Work to do>
Turn the rows below into a JSON list of strings, one string per line, skipping blank lines. Leave the pictures out.

Extracted material>
☆ ☆ ☆ ☆
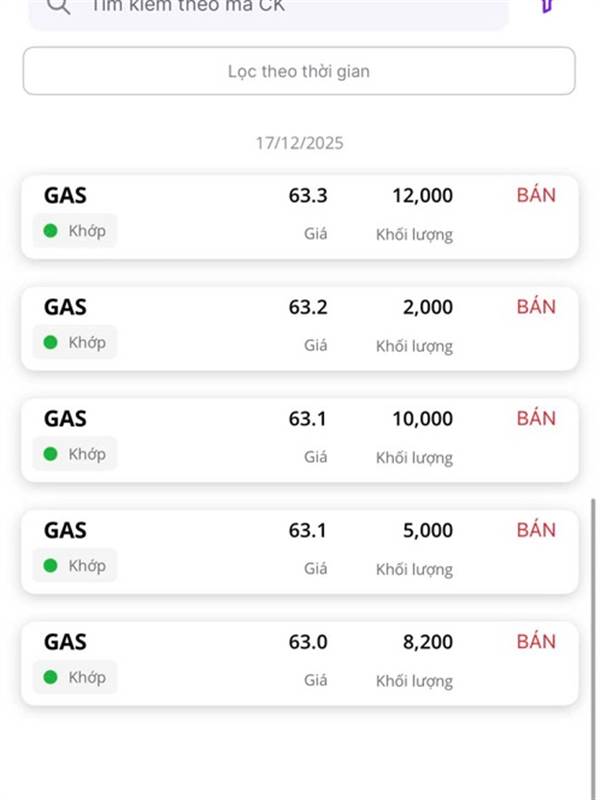This screenshot has height=800, width=600.
Task: Click the search magnifier icon
Action: pyautogui.click(x=58, y=6)
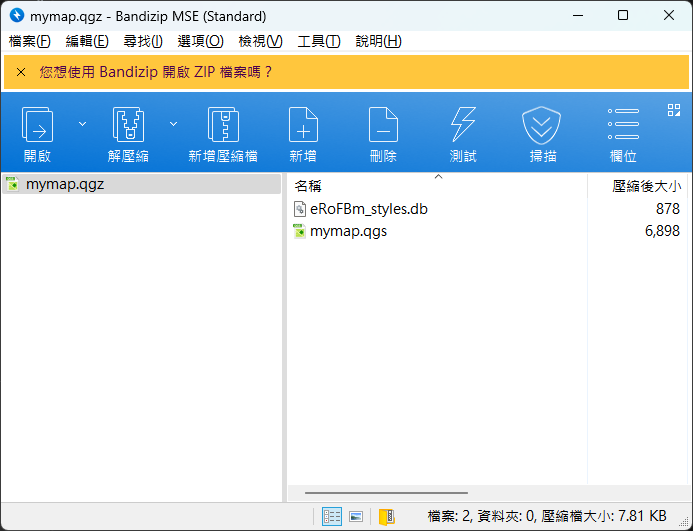The width and height of the screenshot is (693, 531).
Task: Open the 檔案(F) menu
Action: pos(29,41)
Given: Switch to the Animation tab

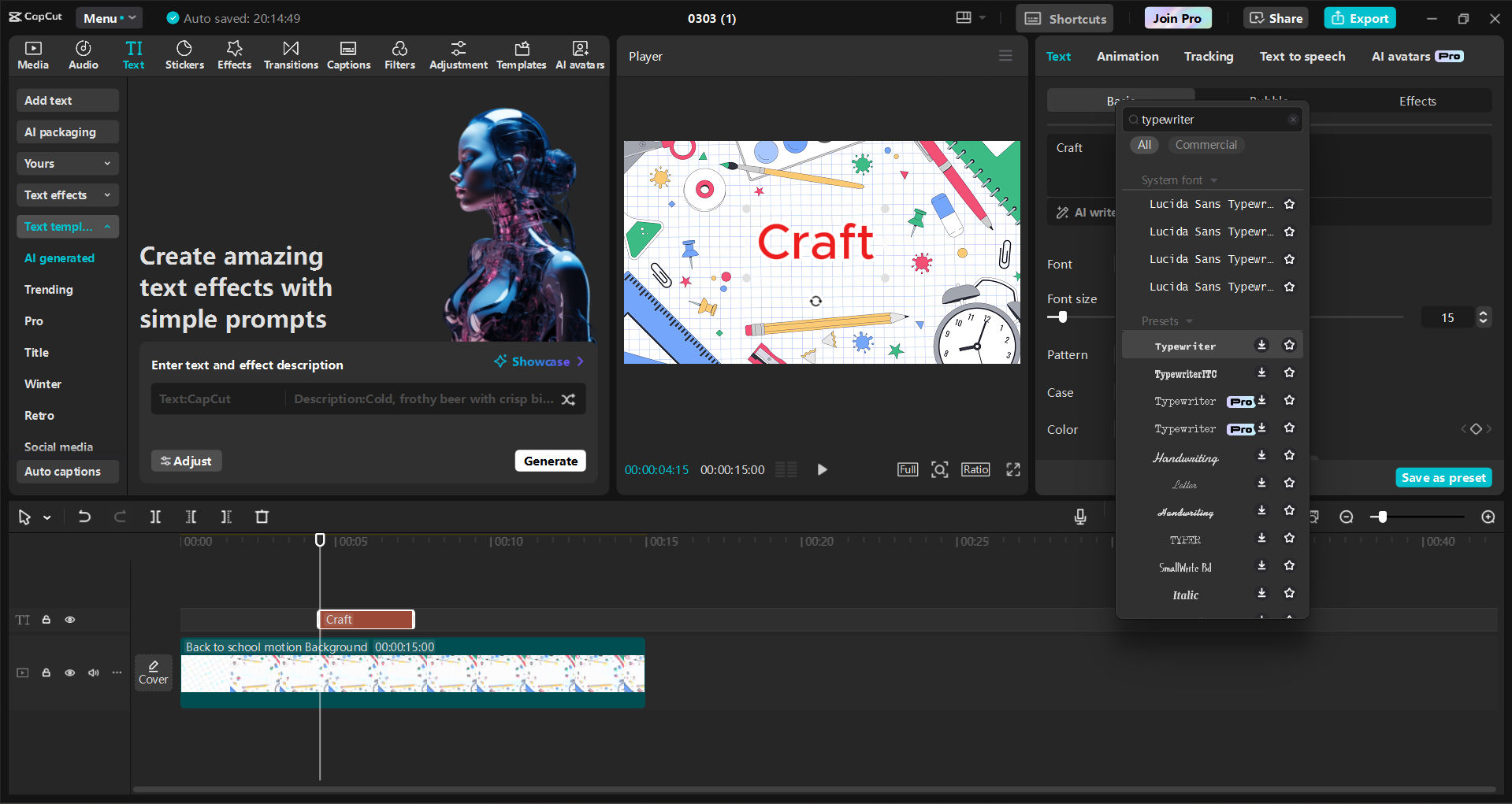Looking at the screenshot, I should tap(1127, 56).
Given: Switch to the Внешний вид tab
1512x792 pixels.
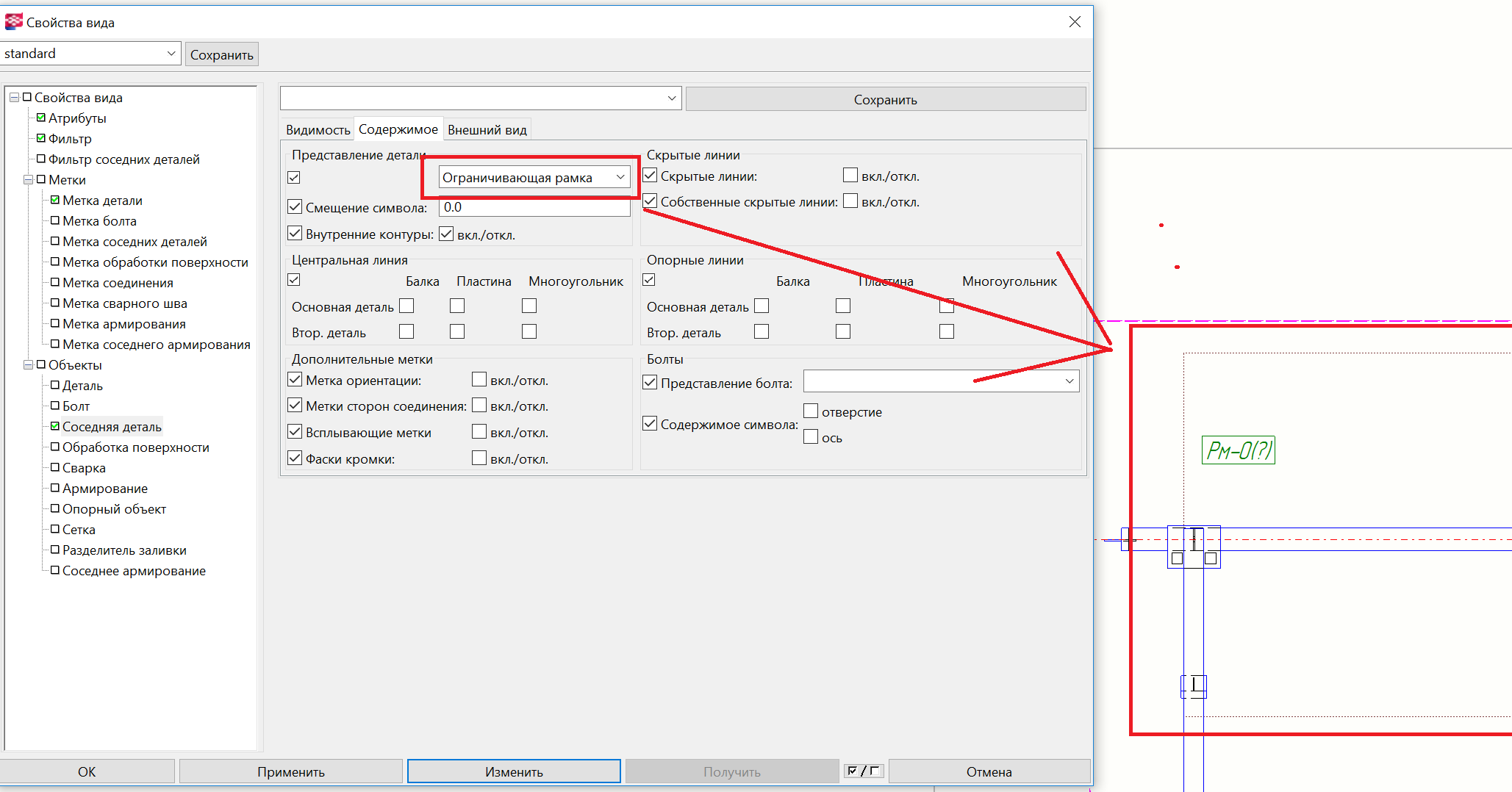Looking at the screenshot, I should pos(487,130).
☆ ☆ ☆ ☆
Answer for the task>
[
  "This screenshot has height=800, width=600.",
  "Task: Click the search magnifier icon",
  "Action: pyautogui.click(x=58, y=6)",
  "The width and height of the screenshot is (693, 531).",
  "Task: Open the 檔案(F) menu",
  "Action: pos(29,41)",
  "Given: Switch to the Animation tab",
  "Looking at the screenshot, I should tap(1127, 56).",
  "Given: Switch to the Внешний вид tab",
  "1512x792 pixels.",
  "Looking at the screenshot, I should pos(487,130)."
]